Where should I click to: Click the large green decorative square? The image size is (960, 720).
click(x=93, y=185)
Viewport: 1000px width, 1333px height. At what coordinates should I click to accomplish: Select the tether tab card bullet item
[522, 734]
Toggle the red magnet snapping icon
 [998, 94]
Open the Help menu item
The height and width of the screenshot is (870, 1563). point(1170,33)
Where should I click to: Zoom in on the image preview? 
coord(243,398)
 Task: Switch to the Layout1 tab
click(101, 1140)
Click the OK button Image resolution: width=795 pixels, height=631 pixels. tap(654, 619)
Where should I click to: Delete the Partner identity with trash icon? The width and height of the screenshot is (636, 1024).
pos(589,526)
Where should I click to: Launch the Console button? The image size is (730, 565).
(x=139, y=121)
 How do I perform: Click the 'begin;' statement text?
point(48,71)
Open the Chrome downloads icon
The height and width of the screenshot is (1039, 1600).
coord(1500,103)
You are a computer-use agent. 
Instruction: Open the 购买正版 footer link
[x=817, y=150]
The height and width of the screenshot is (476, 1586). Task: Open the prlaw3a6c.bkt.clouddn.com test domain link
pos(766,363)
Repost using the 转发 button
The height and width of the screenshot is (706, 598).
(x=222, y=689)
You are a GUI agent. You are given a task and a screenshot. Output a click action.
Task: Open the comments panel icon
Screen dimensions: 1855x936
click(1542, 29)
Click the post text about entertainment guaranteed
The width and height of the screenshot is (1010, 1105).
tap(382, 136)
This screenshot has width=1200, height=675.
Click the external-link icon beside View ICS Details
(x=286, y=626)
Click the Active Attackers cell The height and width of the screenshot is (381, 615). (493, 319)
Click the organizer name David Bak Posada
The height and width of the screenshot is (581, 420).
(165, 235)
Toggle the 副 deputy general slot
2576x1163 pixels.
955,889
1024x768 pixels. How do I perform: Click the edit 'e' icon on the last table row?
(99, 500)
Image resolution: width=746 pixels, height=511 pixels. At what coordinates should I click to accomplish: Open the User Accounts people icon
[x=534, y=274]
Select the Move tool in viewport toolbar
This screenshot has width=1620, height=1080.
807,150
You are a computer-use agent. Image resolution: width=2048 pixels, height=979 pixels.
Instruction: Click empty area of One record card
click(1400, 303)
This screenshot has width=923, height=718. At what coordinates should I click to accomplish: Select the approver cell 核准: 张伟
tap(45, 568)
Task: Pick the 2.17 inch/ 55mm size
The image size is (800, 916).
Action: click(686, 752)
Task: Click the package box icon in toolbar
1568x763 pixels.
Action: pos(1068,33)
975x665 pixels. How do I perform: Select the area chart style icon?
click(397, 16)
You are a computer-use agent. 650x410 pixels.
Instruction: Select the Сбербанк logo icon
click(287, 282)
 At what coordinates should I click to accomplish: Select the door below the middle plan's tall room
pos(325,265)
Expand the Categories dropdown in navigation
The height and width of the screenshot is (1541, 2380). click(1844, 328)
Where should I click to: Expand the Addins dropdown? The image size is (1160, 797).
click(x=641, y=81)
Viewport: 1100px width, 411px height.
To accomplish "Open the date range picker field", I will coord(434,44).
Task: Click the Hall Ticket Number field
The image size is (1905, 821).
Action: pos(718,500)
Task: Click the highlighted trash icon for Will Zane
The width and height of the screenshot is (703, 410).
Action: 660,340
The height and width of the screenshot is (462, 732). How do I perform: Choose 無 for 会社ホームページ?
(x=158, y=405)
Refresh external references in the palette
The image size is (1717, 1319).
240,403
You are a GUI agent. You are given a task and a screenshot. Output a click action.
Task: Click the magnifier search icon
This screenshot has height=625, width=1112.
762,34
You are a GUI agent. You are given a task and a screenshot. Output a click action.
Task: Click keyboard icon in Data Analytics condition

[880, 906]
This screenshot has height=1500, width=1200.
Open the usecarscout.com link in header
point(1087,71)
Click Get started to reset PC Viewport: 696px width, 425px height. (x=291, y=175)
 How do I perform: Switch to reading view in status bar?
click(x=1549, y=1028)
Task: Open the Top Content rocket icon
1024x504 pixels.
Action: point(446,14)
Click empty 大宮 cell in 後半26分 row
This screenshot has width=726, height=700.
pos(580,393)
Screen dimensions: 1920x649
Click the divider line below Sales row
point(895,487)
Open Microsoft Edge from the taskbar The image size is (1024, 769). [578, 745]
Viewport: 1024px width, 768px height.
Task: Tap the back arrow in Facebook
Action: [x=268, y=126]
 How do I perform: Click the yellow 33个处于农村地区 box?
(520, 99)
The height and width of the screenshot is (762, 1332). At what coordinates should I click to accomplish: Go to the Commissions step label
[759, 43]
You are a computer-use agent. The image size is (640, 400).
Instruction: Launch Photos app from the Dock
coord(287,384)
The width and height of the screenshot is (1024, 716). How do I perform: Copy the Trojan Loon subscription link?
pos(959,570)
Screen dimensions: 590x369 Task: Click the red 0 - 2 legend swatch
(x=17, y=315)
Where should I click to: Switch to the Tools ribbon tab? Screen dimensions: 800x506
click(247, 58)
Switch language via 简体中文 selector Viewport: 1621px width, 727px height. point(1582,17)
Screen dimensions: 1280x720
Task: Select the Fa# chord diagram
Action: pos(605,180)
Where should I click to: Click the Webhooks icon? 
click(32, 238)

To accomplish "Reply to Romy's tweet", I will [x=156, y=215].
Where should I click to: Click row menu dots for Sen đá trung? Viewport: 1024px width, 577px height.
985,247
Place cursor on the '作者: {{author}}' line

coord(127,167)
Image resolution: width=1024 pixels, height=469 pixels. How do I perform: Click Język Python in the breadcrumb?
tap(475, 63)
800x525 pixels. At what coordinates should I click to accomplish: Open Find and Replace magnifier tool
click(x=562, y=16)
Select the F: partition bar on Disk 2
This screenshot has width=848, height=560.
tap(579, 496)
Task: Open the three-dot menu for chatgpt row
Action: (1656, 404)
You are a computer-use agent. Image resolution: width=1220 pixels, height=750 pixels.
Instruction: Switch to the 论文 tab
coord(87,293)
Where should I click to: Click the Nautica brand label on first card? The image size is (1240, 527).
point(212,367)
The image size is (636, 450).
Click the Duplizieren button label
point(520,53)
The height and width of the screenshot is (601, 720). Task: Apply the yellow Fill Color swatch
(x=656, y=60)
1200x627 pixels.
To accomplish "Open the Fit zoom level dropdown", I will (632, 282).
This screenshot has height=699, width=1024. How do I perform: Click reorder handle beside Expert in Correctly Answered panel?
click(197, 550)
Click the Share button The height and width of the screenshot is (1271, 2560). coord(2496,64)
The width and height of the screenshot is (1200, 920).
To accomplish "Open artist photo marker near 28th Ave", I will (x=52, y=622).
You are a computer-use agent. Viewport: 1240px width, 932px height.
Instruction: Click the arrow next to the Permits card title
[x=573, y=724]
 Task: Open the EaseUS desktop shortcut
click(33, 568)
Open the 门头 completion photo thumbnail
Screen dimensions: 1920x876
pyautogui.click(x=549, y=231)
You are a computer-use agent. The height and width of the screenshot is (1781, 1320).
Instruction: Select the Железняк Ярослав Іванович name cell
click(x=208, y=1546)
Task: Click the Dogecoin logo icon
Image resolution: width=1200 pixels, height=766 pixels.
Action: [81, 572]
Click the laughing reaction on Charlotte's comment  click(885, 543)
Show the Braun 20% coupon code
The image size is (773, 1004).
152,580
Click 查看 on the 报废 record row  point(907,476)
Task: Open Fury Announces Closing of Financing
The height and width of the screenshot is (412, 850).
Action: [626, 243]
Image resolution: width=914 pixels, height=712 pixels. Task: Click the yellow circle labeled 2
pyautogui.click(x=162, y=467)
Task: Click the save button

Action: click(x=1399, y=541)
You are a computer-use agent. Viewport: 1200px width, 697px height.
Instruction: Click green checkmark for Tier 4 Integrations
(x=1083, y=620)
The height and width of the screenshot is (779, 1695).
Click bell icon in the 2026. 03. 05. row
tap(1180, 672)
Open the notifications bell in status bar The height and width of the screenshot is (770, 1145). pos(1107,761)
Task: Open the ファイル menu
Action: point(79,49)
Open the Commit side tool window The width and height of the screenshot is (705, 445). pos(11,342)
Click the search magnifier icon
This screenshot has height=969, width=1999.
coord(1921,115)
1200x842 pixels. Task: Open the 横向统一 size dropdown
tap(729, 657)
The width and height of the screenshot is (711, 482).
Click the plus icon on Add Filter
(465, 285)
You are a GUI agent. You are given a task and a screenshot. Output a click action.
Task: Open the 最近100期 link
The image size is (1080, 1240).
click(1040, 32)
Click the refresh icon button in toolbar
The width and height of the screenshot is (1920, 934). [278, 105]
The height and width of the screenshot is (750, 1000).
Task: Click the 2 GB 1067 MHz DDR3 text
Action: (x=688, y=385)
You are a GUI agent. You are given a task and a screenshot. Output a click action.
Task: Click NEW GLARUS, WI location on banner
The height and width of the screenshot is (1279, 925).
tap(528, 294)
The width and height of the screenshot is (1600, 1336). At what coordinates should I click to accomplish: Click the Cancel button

→ Assignment:
Among the records above, find the lines that contain "search" and copy every one.

→ Answer to this exercise:
Task: Click the magnifier search icon
Click the search magnifier icon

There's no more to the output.